Objective →
Reproduce the records below word for word, starting at the line containing "This screenshot has" and ending at the line containing "Where should I", with both of those lines included. Leave out the pictures.

Task data →

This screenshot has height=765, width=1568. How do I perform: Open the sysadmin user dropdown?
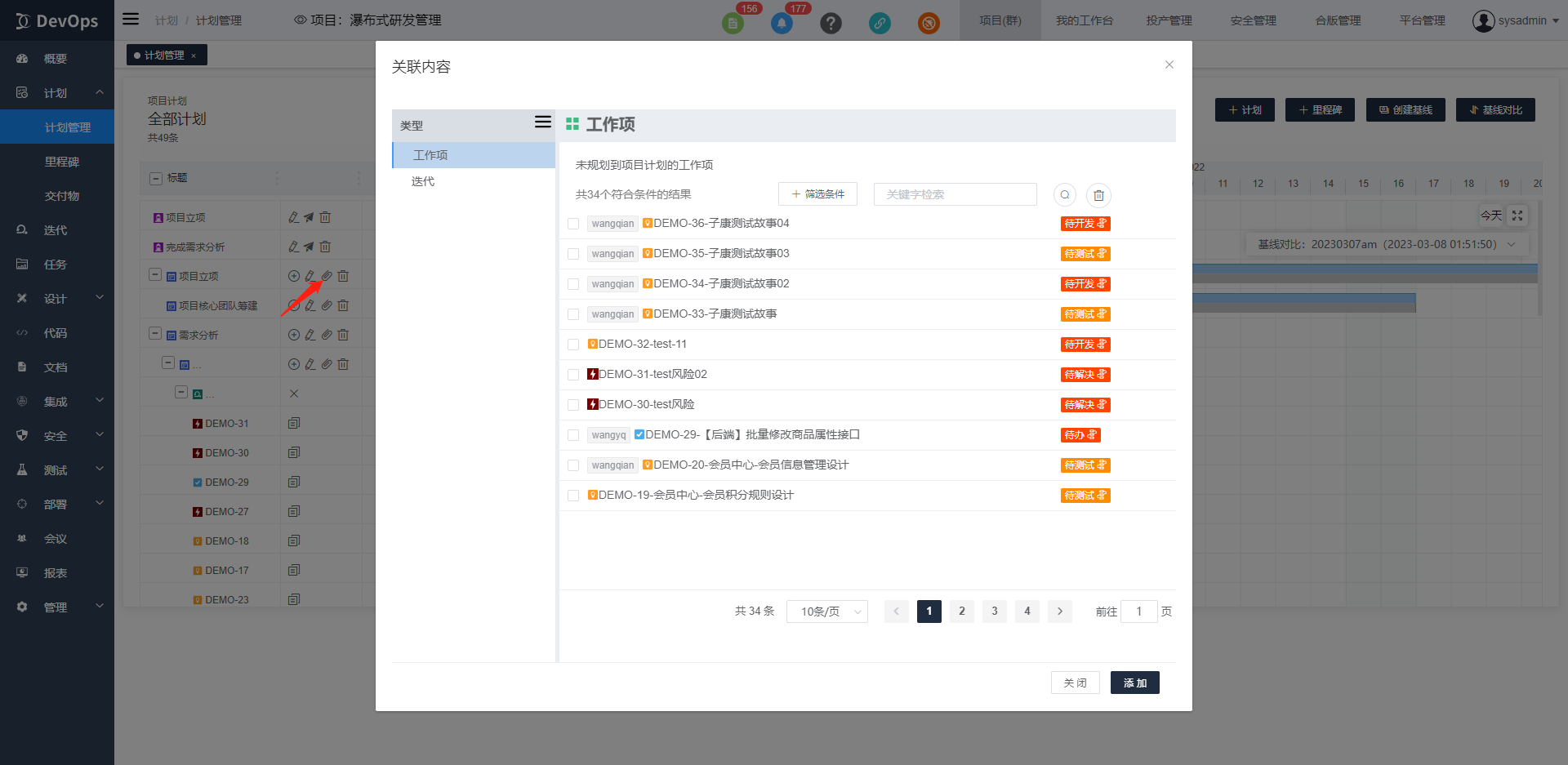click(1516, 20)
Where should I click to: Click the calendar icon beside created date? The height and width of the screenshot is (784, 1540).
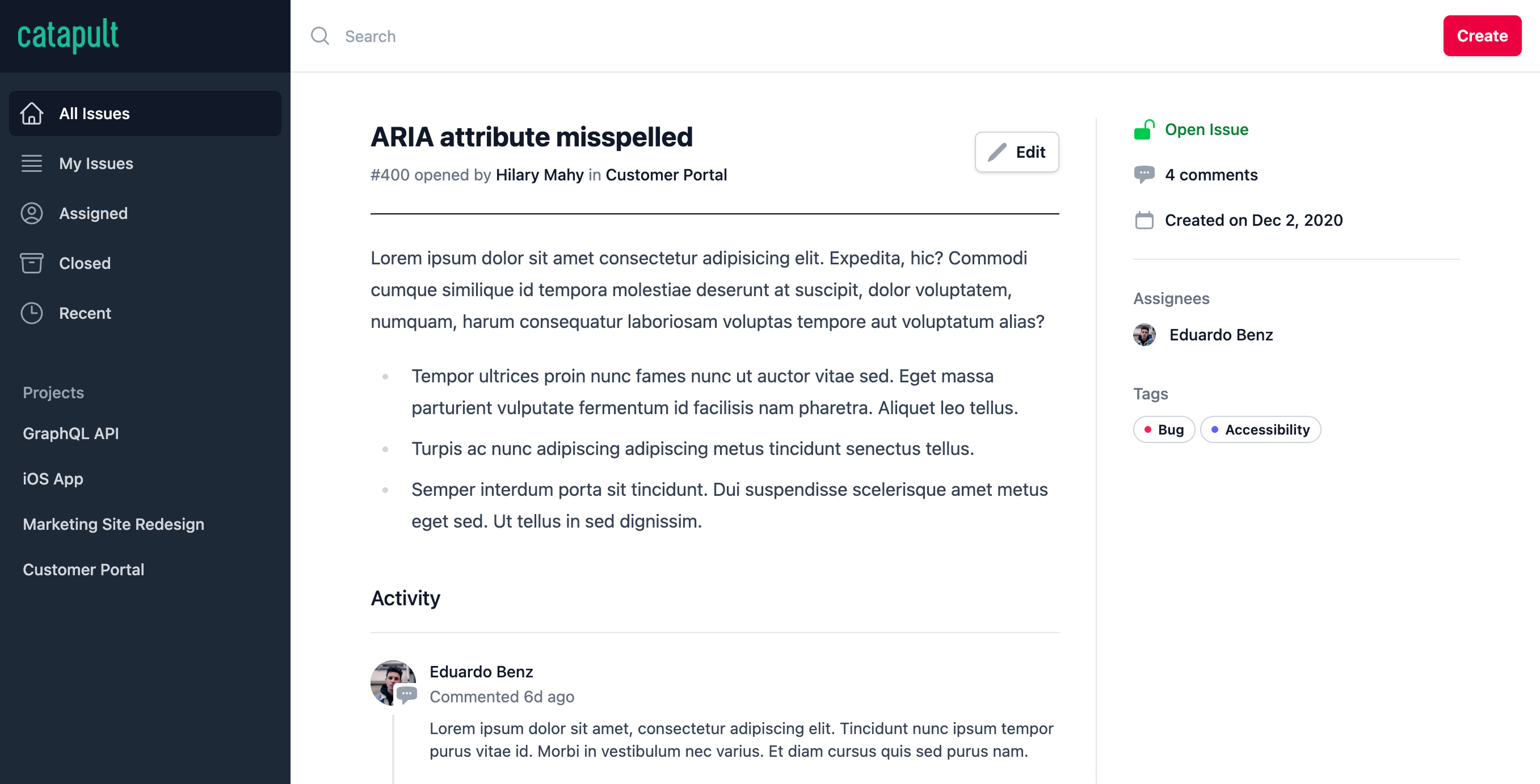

...

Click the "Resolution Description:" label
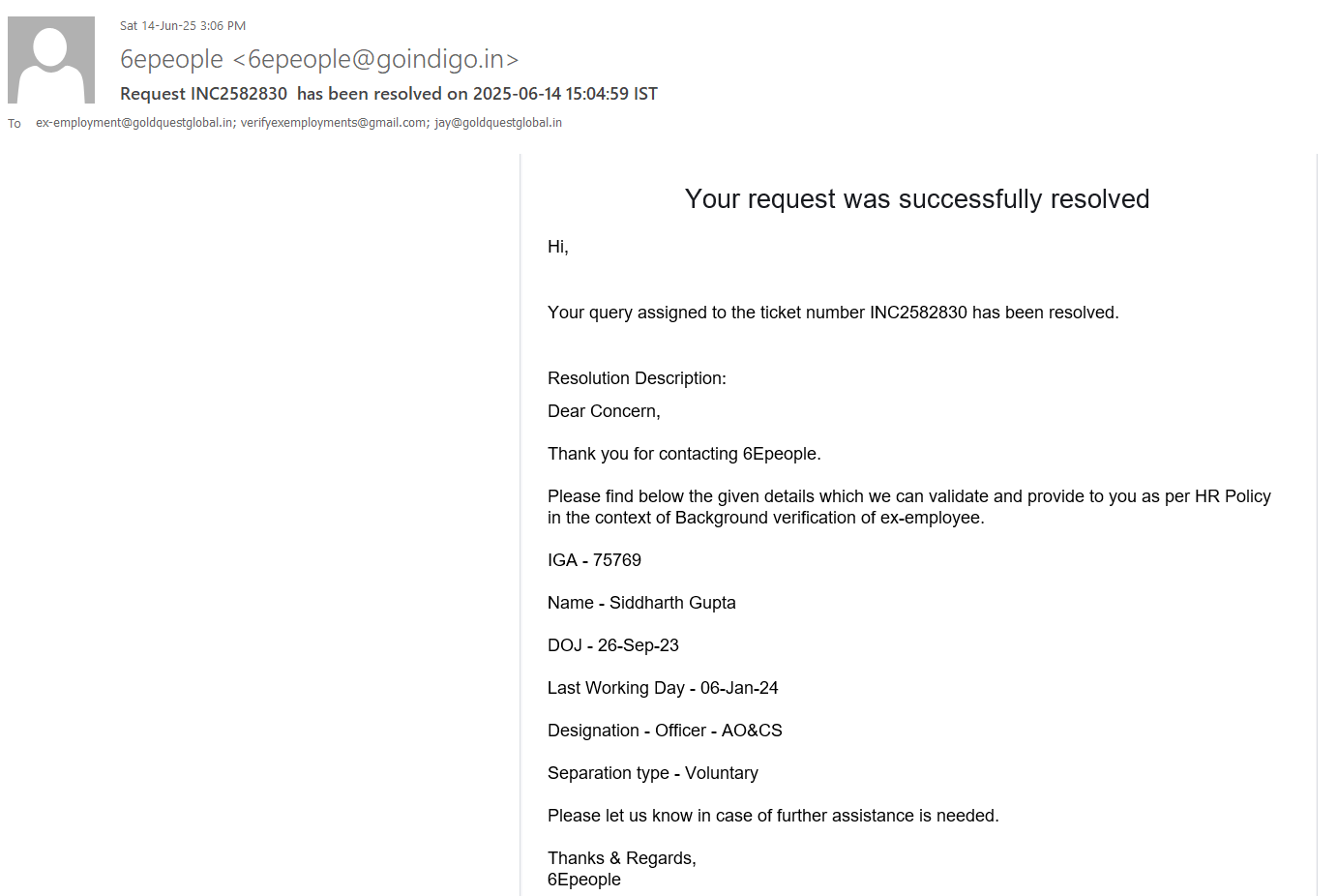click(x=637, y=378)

Result of the exercise →
This screenshot has height=765, width=1568. How do I perform: Open the sysadmin user dropdown?
click(1516, 20)
Where should I click to: Click the calendar icon beside created date? The height and width of the screenshot is (784, 1540).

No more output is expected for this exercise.